Poo pump: whales as ecosystem engineers

The brown cloud bursts forth among the pod of sperm whales, dispersing a wealth of nitrogen and iron into the surface waters over the deep ocean. The whale-borne windfall is eagerly received by phytoplankton, the microorganisms at the foundation of the ocean food chain, which quickly capitalize on the surge of fuel. Poop packs a powerful energetic punch.

And an adult sperm whale packs a lot of poo.

The whale pump.

Whale pump. Huge blue whales plunge to 500 feet or deeper and feed on tiny krill. Then they return to the surface—and poop. This ‘whale pump’ provides many nutrients, in the form of feces, to support plankton growth. It’s one of many examples of how whales maintain the health of oceans described in a new scientific paper by the University of Vermont’s Joe Roman and nine other whale biologists from around the globe. Caption by Joshua Brown. Image credit, Frontiers in Ecology and the Environment.

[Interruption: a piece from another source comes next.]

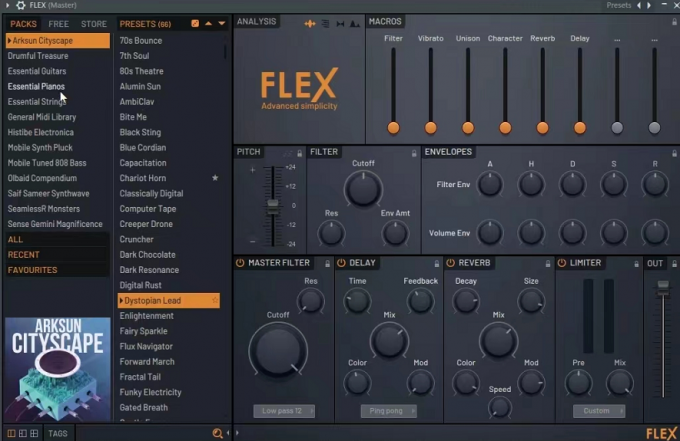Viewport: 680px width, 441px height.
Task: Open the Low pass 12 filter dropdown
Action: 283,411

Enough to dump 50 metric tons of iron into the ocean every year, according to Trish Lavery and colleagues at Flinders University in Adelaide. By concentrating and moving nutrients in space and time, the researchers say, these giants of the deep engineer key attributes of ocean ecosystems.

Sperm whale poop is particularly rich in iron thanks to the whales preferred diet of squid and fish. Iron is both scarce and essential. It’s availability limits the growth of phytoplankton, the photosynthesizing primary producers of the sea. (The other major source of iron in the ocean is wind-borne desert dust.)

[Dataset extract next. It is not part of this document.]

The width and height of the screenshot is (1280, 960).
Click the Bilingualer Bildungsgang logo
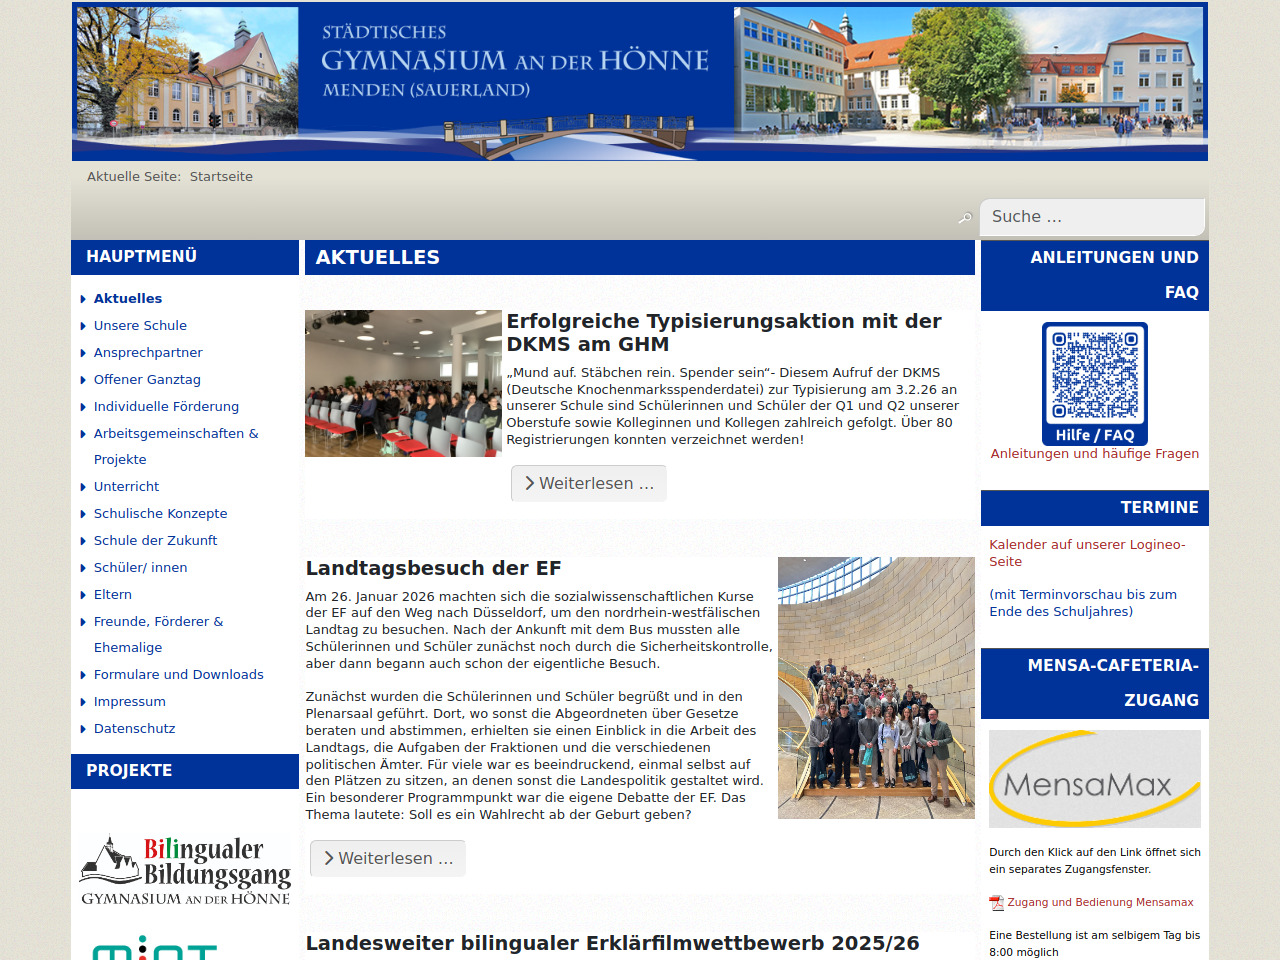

Sperm whales dive over 2000 meters to hunt squid, but defecate at the surface, transporting nutrients between ocean realms. Blue whales also act as “whale pumps,” diving to 150 meters to capture krill (small, shrimp-like crustaceans, which in turn feed on phytoplankton).

The turbulence of diving, surfacing and exhaling also stirs the water column.

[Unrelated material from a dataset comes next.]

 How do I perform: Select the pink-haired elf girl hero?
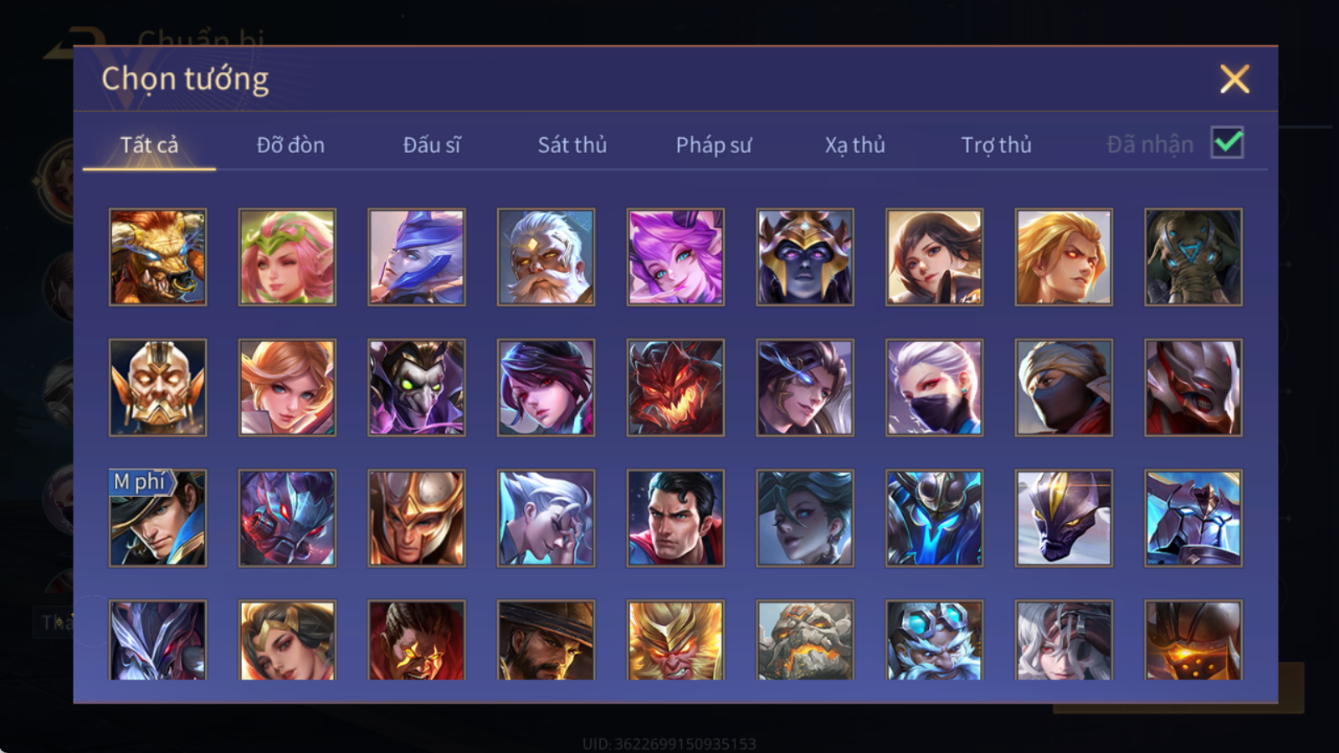pyautogui.click(x=287, y=257)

In their migrations, the baleen whales transport nutrients latitudinally, from the food rich summer feeding grounds of the polar oceans to safer, but food scarce, tropical waters. Mother Humpbacks fast through birth and lactation in the tropics, burning through their summer fat stores, and leaving behind the waste products of their metabolism in the warm coastal waters.

Great whales exert powerful effects on the environment as predators, prey, and corpses sinking to their final rest in the deep dark, sometimes boosting the productivity of ecosystems in non-obvious ways. But humans have reduced whale populations to a a tenth of their historical numbers. The mass disappearance of the great whales in the last few centuries has likely changed the functioning of ocean itself.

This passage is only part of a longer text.